Il brano di fatto si pone come punto di partenza per la seconda parte quando la
costituzione dogmatica inizia ad occuparsi di “Alcuni problemi più urgenti” dell’umana
famiglia. L’impegno che la Chiesa vuole assumersi a favore dell’umanità intera nasce dalla
coscienza di un processo di crescita e di sviluppo umano che va verso “la finale perfezione
della storia umana”. Tale dinamica “evolutiva” ha nel Cristo il suo fine escatologico perché nel
suo evento storico egli ha compiuto la ricapitolazione, il compimento storico di un progetto
unico che lo pone al centro della storia stessa facendolo “punto focale dei desideri della storia
e della civiltà”. Dunque due elementi nodali dominano la visione della GS: il cammino di
perfezione della storia umana e il ruolo risolutivo di Cristo nella comprensione e nella
realizzazione di tale evoluzione creativa-salvifica.

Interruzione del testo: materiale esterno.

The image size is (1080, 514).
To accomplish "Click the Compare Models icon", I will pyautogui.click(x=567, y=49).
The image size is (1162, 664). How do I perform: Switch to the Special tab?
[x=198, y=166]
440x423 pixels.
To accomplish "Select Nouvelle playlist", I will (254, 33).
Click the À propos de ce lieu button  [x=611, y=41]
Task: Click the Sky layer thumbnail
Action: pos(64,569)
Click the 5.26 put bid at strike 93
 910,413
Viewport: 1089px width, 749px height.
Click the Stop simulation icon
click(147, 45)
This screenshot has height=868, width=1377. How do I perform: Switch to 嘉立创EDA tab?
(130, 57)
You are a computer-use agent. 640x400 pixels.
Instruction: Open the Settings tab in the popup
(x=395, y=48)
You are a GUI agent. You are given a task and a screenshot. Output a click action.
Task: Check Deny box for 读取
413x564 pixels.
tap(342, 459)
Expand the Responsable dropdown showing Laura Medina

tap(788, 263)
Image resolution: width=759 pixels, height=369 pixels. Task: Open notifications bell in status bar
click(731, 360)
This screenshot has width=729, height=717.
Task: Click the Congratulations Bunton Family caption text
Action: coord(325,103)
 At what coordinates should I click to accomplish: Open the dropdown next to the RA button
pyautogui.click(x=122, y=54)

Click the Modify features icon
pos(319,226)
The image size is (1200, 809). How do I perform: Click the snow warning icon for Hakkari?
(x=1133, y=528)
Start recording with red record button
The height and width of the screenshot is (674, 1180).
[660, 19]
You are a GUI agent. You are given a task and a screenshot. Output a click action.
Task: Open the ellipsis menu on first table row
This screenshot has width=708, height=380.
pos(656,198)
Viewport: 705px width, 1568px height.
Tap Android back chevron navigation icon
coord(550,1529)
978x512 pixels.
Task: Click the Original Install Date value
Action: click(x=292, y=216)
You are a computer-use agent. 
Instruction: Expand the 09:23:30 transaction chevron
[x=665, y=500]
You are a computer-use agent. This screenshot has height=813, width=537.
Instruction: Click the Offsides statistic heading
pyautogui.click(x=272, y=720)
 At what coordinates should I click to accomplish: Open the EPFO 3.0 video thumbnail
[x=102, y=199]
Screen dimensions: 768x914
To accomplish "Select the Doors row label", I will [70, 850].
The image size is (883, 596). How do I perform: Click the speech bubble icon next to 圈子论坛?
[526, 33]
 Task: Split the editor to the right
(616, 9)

Dunque da una visione fissista e statica legata alla creazione e al peccato da cui si è
guariti per opera del redentore, si passa ad una accentuazione più dinamica in cui il processo
di perfezionamento costituisce la logica di fondo dell’evento creativo compreso innanzitutto
non si se stesso ma in relazione all’evento di Cristo, principio e fine della storia. Queste
categorie evolutive, fondate su di un cristocentrismo dinamico, costituiscono in qualche modo
l’assunzione di un modello di pensiero che ha in Pierre Theilard de Chardin il suo principio
ispiratore. Proponendo un punto omega verso cui la creazione sta evolvendo, il gesuita
francese vede in questa unificazione finale di tutti nel tutto (senza che le singole parti vengano
annullate) l’arrivo di un processo che è passato dalla previta, alla vita, poi al pensiero e infine
alla super vita mediante un cammino “evolutivo” di tipo creativo e teologico. Il fenomeno
umano è comprensibile solo all’interno di questa crescita evolutiva che lascia intravvedere il
suo compimento in un punto focale, un “punto omega” il quale «considerato nel suo principio
ultimo, non può essere che un centro distinto irradiante nel cuore di un sistema di centri. Un
raggruppamento in cui la personalizzazione del tutto e la personalizzazione degli elementi
raggiungono, senza mescolanza e simultaneamente, il massimo grado, sotto l’influsso di un
focolaio d’unione sommamente autonomo»9.
9
T. de Chardin, Il fenomeno umano, Brescia, ed. Queriniana, 2010, 244.